Biff America: Tassels and One-Ply (column) | SummitDaily.com

Biff America: Tassels and One-Ply (column)

Jeffrey Bergeron
Biff America

“From each according to their abilities. To each according to their needs.” (Though Marx made this quote famous, some scholars believe the origin might be from the Acts of the Apostles in the New Testament.)

Willie One-Ply lived in a old mining cabin — no electricity, running water or indoor plumbing. He never introduced himself as “One-Ply,” but he did look up when I called him that.

Willie’s cabin was miles from the nearest plowed road and, in winter, he accessed it on skis. The cabin was located on a popular cross-country ski trail. If I was skiing by and saw smoke coming out of the chimney, I’d sometimes knock on his door.

Willie would open his door, make a show of fixing his hair or straightening his sweater and say, “Why it’s Biff America, am I on TV?”

Once, when I was skiing by and he wasn’t home I availed myself with the amenities of his outhouse. Contained in a large coffee can (I’m guessing to keep it safe from critters and moisture) was a roll of thin toilet paper. I’m here to tell you this TP was low-end; it contained wood chips. The next time I was passing through I left him a roll of multi-ply, quilted and scented TP. I don’t buy my coffee in cans (because I’m an entitled snowflake) but I did find a Tuppeware container large enough to protect the high-loft. Along with the TP, I left a note addressed to Willie One-Ply.

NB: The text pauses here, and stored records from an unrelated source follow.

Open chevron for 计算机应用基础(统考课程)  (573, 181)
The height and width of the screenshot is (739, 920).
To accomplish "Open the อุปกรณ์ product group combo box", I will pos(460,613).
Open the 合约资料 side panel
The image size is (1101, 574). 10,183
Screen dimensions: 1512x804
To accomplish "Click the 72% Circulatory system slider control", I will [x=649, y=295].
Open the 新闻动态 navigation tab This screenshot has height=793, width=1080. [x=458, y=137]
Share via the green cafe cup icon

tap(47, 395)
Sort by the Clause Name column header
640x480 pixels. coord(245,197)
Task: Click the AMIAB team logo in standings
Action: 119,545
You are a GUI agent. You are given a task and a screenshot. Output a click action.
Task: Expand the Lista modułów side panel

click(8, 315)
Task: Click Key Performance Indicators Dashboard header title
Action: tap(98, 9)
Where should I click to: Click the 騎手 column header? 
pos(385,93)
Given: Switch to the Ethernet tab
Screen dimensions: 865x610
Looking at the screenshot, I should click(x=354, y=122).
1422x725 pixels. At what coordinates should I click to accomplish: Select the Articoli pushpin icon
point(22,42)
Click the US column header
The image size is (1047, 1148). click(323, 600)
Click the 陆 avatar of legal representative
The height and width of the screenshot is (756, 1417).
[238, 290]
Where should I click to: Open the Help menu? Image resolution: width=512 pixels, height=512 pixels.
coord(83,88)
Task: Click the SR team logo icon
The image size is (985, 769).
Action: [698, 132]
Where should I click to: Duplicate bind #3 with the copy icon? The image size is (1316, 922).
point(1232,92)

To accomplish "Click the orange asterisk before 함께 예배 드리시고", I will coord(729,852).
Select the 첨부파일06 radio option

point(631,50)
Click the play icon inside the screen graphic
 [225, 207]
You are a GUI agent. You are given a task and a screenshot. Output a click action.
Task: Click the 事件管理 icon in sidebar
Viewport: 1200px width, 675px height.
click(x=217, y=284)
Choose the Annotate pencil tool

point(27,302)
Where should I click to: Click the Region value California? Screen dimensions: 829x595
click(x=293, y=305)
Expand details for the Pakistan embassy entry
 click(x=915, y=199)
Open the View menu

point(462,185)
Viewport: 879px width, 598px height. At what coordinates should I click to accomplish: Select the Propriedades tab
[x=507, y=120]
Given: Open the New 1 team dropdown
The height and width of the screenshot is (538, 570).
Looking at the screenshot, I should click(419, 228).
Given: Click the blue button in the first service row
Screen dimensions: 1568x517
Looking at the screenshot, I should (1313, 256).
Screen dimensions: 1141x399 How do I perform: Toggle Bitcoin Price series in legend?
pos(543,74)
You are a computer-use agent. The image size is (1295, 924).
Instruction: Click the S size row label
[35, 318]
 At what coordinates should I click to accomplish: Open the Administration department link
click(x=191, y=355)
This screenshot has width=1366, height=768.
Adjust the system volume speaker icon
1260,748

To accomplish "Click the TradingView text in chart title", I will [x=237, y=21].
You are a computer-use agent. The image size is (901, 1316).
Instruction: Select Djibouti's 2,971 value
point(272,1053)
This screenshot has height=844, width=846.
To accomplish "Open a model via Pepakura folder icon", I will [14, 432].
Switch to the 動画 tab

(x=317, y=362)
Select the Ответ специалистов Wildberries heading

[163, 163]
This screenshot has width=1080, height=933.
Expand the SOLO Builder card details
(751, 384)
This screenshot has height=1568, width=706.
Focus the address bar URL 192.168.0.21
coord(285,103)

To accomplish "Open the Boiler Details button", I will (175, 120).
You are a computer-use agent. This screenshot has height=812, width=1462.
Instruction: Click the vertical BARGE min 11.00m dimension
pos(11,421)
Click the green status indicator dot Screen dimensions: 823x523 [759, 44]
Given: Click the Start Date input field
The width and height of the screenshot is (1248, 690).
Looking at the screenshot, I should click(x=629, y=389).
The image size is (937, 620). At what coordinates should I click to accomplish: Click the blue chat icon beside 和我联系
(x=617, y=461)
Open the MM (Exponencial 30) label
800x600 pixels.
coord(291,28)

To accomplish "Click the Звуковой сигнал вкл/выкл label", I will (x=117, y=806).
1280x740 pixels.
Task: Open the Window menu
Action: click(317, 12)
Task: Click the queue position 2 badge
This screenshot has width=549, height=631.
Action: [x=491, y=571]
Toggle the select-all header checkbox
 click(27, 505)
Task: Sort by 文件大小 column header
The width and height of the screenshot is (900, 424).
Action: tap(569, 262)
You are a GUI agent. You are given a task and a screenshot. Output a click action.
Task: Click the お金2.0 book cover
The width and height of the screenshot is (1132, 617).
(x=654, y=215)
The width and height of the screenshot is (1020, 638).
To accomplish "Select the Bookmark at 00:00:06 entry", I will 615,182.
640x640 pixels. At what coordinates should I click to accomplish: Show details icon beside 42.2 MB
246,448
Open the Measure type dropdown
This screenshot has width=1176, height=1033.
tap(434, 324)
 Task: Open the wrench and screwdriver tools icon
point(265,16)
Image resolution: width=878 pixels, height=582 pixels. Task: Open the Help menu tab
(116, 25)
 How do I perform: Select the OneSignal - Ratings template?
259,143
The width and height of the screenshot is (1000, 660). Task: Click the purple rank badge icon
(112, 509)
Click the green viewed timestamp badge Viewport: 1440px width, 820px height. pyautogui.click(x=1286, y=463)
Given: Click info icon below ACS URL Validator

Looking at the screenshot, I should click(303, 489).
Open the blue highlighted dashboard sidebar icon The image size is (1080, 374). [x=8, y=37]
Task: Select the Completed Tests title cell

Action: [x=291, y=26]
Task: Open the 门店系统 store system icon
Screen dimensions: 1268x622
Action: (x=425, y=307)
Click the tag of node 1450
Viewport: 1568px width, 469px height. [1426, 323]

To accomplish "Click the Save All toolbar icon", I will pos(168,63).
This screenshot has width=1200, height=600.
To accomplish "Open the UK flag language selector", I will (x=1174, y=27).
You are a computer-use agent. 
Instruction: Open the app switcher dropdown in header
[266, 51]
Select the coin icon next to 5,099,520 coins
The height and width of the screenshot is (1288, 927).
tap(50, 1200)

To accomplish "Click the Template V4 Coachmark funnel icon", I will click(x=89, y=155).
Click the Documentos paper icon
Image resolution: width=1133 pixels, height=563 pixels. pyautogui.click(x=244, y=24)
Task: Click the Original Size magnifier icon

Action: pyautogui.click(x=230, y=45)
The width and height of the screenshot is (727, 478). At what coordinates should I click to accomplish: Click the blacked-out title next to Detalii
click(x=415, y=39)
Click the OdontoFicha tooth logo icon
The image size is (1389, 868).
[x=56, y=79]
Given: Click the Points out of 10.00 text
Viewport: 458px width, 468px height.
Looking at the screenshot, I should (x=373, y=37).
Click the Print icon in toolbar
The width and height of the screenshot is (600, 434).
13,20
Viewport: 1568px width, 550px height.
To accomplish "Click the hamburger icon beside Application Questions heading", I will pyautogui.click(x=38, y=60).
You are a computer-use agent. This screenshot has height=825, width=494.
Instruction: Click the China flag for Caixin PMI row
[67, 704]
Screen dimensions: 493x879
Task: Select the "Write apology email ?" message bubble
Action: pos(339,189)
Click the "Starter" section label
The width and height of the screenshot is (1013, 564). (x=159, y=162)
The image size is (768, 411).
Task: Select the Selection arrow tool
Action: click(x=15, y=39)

It might have been a month or more before I passed by his cabin again and saw chimney smoke. I knocked on the door and called out, “Hey One-Ply, it’s Biff.” When he opened the door I asked if he enjoyed the TP upgrade. He pointed to the same plastic container on a nearby shelf and said, “Haven’t used it, I’m saving it for guests.”

Willie lived simply, wore well-worn clothing and had a fresh smile for everyone. He worked with kids and the handicapped teaching them to ski and snowboard. Sadly, often the only people who can afford to work in nonprofits need a second job or live cheaply — Willie had all that going.

When he began a program teaching snowboarding to needy children and kids-at-risk, he found that the neediest had no transportation. Willie would provide rides using his own vehicle.

Willie died young but left the world a better place.

“To whom much is given much is required.” — Luke

My buddy Tassels lived much higher on the hog than did Willie One-Ply. He had beautiful homes, nice cars, and, though I never verified, I’m guessing he had designer TP in every bathroom.

The name on his birth certificate read “Robert.” Most folks called him Rob, but I christened him “Tassels.”

Once Rob and I were sitting next to each other at a fairly intense meeting. He had laser-like focus and a precise attention to detail. I do not. I was daydreaming and looked down and saw that Rob was wearing slipper-like shoes with tassels on them.

While we all debated and discussed the matter at hand, my mind wandered. I could not get Rob’s foolish shoes out of my mind.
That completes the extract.